Quoting from the redhat bug:
"ISC reports a cache poisoning flaw reported by Michael Sinatra of UC Berkeley
that may cause bind to cache replies that were not properly DNSSEC validated
when recursive query was done based on uncommon client query.
A nameserver with DNSSEC validation enabled may incorrectly add records
to its cache from the additional section of responses received during
resolution of a recursive client query. This behavior only occurs when
processing client queries with checking disabled (CD) at the same time
as requesting DNSSEC records (DO).
This issue was reported to affect all 9.x versions and should be fixed in
9.4.3-P4, 9.5.2-P1 and 9.6.1-P2."
Upgrade BIND to one of the following: 9.4.3-P4, 9.5.2-P1 or 9.6.1-P2.
Voxus, bind herd, can you provide new ebuilds?
*** Bug 294570 has been marked as a duplicate of this bug. ***
Unspecified vulnerability in ISC BIND 9.4 before 9.4.3-P4, 9.5 before
9.5.2-P1, 9.6 before 9.6.1-P2, 9.7 beta before 9.7.0b3, and 9.0.x
through 9.3.x with DNSSEC validation enabled and checking disabled
(CD), allows remote attackers to conduct DNS cache poisoning attacks
via additional sections in a response sent for resolution of a
recursive client query, which is not properly handled when the
response is processed "at the same time as requesting DNSSEC records
(In reply to comment #1)
> Voxus, bind herd, can you provide new ebuilds?
net-dns/bind-9.4.3_p4 and net-dns/bind-9.6.1_p2 are in tree now.
Arches, please test and mark stable:
Target keywords : "alpha amd64 arm hppa ia64 ppc ppc64 s390 sh sparc x86"
(In reply to comment #5)
> Arches, please test and mark stable:
> Target keywords : "alpha amd64 arm hppa ia64 ppc ppc64 s390 sh sparc x86"
And =net-dns/bind-tools-9.4.3_p4 naturally.
Both stable for HPPA.
Stable for PPC.
GLSA vote: no.
ppc64 forgot about bind-tools.
got -tools for ppc64 now
jer: why do need bind-tools to go stable for a bug in bind?
(In reply to comment #15)
> jer: why do need bind-tools to go stable for a bug in bind?
Because, if you happen to run a named, you would want the tools' version and patch level to match the server's.
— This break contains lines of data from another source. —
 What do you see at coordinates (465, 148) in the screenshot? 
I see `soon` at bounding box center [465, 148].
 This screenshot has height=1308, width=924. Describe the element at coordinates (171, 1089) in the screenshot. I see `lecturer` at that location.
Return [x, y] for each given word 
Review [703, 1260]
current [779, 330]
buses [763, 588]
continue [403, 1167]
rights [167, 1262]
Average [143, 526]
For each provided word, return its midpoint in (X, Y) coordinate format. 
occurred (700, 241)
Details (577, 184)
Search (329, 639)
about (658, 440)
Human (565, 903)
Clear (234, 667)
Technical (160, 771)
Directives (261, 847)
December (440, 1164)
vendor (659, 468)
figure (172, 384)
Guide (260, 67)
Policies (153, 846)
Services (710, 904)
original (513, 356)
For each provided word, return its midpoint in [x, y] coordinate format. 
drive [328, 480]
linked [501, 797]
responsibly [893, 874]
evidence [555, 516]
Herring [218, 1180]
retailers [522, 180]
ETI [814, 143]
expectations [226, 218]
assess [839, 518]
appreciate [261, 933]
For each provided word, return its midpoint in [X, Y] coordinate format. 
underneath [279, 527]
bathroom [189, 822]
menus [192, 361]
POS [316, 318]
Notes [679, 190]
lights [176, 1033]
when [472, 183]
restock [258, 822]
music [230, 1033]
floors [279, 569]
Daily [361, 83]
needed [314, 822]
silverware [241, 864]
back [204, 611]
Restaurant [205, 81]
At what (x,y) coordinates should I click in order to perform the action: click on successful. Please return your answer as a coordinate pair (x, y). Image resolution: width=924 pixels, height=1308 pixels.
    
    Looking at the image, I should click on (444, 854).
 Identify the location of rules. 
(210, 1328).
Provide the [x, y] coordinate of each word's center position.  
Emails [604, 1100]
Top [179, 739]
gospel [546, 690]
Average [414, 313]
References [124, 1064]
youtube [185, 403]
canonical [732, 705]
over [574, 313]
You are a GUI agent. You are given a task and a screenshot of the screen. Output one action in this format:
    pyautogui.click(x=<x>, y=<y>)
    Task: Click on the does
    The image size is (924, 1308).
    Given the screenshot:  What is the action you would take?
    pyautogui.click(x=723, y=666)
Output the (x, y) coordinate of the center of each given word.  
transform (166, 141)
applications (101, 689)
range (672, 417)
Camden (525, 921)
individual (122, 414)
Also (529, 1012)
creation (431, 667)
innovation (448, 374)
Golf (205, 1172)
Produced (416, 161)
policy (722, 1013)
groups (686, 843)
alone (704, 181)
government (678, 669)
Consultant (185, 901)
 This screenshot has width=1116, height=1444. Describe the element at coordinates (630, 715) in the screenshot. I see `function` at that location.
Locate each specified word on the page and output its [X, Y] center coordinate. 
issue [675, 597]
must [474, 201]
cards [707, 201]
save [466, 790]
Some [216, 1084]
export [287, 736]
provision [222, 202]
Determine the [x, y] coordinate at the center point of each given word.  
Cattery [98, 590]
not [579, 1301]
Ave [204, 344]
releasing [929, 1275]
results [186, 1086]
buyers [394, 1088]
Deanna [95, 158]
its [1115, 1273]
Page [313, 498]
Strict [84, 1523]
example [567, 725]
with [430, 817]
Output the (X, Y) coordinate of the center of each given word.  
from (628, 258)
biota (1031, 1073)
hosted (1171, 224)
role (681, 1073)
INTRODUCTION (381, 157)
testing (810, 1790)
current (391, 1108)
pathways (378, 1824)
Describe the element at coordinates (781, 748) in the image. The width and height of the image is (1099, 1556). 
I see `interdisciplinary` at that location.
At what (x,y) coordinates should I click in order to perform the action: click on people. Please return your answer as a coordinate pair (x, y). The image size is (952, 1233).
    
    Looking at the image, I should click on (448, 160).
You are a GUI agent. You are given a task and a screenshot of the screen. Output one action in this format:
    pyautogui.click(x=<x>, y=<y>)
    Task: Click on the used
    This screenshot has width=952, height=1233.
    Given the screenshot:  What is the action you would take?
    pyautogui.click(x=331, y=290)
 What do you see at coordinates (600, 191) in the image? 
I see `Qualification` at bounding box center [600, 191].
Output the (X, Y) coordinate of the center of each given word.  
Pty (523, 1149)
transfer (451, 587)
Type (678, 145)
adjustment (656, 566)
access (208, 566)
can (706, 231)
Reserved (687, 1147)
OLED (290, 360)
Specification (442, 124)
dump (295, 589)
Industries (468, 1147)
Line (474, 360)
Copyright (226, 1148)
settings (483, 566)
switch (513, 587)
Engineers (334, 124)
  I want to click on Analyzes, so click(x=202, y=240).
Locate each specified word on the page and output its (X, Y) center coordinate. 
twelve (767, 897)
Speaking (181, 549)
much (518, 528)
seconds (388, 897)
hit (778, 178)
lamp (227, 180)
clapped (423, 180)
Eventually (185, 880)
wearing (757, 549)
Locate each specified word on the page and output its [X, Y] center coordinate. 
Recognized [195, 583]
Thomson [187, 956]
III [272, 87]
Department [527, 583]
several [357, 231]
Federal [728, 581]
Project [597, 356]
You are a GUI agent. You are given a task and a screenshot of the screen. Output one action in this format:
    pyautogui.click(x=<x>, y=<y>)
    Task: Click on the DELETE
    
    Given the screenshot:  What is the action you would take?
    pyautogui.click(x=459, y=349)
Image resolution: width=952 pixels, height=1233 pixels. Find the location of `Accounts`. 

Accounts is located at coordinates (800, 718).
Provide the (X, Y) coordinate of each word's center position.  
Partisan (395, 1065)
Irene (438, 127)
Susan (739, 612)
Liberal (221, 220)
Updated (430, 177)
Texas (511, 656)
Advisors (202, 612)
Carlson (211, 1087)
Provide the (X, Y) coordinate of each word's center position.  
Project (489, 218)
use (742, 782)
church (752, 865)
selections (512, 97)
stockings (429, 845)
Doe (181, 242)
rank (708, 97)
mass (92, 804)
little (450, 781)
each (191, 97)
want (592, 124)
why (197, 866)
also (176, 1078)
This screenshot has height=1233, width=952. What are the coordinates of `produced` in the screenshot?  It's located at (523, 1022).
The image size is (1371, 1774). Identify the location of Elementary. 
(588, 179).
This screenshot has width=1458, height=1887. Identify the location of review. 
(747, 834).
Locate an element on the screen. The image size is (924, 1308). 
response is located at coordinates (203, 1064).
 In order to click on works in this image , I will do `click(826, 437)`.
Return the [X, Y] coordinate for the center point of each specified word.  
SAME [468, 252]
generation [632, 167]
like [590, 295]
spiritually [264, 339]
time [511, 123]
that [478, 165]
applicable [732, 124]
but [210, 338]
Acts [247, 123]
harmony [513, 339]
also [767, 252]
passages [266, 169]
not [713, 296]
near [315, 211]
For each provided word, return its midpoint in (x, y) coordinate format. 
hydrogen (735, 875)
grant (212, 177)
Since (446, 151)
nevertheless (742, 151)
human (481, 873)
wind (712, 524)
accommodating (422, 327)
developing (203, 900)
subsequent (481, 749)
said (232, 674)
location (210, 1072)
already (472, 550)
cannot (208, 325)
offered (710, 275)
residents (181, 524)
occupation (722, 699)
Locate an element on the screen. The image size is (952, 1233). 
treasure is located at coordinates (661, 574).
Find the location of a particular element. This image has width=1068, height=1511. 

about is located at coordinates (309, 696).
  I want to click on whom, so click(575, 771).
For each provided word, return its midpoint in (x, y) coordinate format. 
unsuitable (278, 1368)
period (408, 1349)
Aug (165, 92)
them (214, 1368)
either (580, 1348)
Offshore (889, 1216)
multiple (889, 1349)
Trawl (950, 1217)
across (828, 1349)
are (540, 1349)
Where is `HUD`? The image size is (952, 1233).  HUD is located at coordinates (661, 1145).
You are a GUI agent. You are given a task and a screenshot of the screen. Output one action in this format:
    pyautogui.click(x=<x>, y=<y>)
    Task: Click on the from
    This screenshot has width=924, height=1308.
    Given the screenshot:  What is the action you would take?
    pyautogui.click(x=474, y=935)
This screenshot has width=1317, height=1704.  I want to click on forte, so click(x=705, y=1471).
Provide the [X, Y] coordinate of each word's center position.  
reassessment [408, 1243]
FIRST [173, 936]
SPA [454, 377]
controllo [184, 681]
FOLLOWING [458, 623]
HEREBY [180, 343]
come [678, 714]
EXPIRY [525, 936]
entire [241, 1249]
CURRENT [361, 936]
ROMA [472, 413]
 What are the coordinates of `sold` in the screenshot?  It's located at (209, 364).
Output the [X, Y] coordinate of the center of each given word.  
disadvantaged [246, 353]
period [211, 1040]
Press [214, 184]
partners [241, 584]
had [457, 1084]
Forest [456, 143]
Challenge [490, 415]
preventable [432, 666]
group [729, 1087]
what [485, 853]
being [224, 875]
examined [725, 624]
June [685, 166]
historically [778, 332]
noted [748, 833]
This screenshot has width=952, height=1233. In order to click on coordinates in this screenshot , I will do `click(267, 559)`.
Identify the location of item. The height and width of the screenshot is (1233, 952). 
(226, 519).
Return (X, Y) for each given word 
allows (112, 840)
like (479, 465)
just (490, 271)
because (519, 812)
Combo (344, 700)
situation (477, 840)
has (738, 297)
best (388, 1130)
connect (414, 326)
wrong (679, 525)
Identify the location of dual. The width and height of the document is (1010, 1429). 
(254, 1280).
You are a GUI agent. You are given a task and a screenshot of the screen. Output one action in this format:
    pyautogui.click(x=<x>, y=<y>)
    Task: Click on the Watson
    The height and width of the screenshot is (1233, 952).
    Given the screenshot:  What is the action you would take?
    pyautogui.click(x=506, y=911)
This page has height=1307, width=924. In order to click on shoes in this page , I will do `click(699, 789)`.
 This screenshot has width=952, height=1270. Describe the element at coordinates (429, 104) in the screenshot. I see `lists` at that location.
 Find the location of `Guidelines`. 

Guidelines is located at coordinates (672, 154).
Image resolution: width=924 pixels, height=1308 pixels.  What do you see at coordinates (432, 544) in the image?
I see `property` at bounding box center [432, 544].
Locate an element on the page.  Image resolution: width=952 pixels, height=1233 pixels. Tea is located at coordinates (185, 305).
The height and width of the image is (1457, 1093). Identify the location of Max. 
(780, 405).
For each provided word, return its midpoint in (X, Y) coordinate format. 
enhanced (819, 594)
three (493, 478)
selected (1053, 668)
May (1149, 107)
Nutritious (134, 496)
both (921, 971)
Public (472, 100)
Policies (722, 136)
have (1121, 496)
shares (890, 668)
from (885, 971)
Both packages are compiled from the same source tarball too.
NO too, closing.
>Because, if you happen to run a named, you would want the tools' version and
>patch level to match the server's.
No, why would I?
diff -ur does not show differences in the tools (correct me, if I'm wrong), so why should we care to update them, too?